2枚ずつの場合は36回目で失敗確率が5%を切る。だから72枚までで済むということだ。

3枚ずつの場合は24回目、カード72枚で失敗確率が5%を切る。

5枚ずつの場合は14回目、カード70枚で失敗確率が5%を切る。

7枚ずつの場合は10回目、カード70枚で失敗確率が5%を切る。

10枚ずつの場合は6回目、カード60枚で失敗確率が5%を切る。

やはり1回で使う枚数を多くした方がよいようだ。


もっと強化能力の高いカード、例えば成功確率が2倍の8%で成功するカードを使うことを考える。

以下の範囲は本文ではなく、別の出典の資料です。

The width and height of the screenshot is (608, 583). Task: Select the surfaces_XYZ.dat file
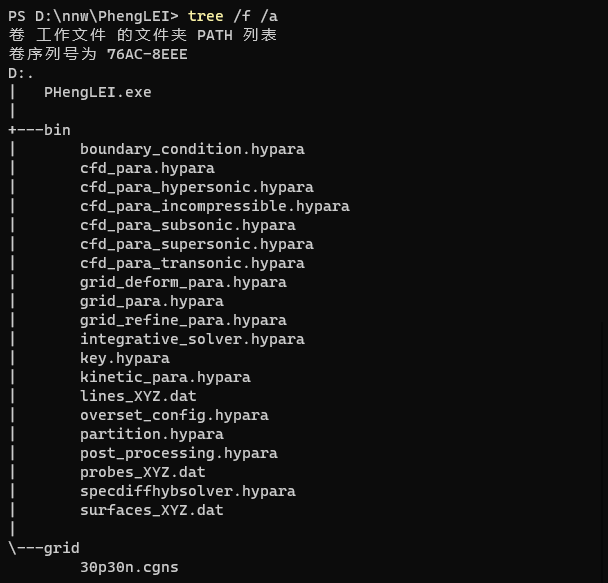[x=152, y=510]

同様に失敗確率を5%を抑えるために必要な回数を考えてみる。

1枚ずつの場合は36回目で失敗確率が5%を切る。

2枚ずつの場合は18回目、カード36枚で失敗確率が5%を切る。

3枚ずつの場合は11回目、カード33枚で失敗確率が5%を切る。

5枚ずつの場合は6回目、カード30枚で失敗確率が5%を切る。

7枚ずつの場合は4回目、カード28枚で失敗確率が5%を切る。

10枚ずつの場合は2回目、カード20枚で失敗確率が5%を切る。

1回で使う枚数を多くした方がいいのは同じだな。20枚用意して10枚ずつ2回やればだいたい成功すると。


成功確率4%のカードは60枚、成功確率8%のカードは20枚用意すればだいたい成功する。

ということから考えると、この場合は成功率2倍のカードは3倍の価値がありそうだ。

だから成功率2倍のカードが3倍より安ければ買いで、高ければ成功確率4%のカードで粘るが答えだ。

なんで2倍ではないのかというと、1回あたりの成功確率を上げると必要な枚数は節約できるが、

成功確率8%のカード10枚と同じ確率は成功確率4%のカードでは10枚の上限にひっかかり実現できない。

そういうところからくるものかと。


もうちょっと一般的な数式で表せればいいかなとは思ったのだが、

とりあえず数値計算でこんな風に出してみた。

いずれにせよ期待値で考えるのはかなり危ういことがわかる。

期待値で言えば成功確率4%のカードは25枚あれば済むわけだが、その程度だと平気で失敗する。

失敗確率を5%に抑えるためにはその2倍以上の60枚は覚悟しなければならない。

100%成功が実現できるうちは幸せなのかも知れない。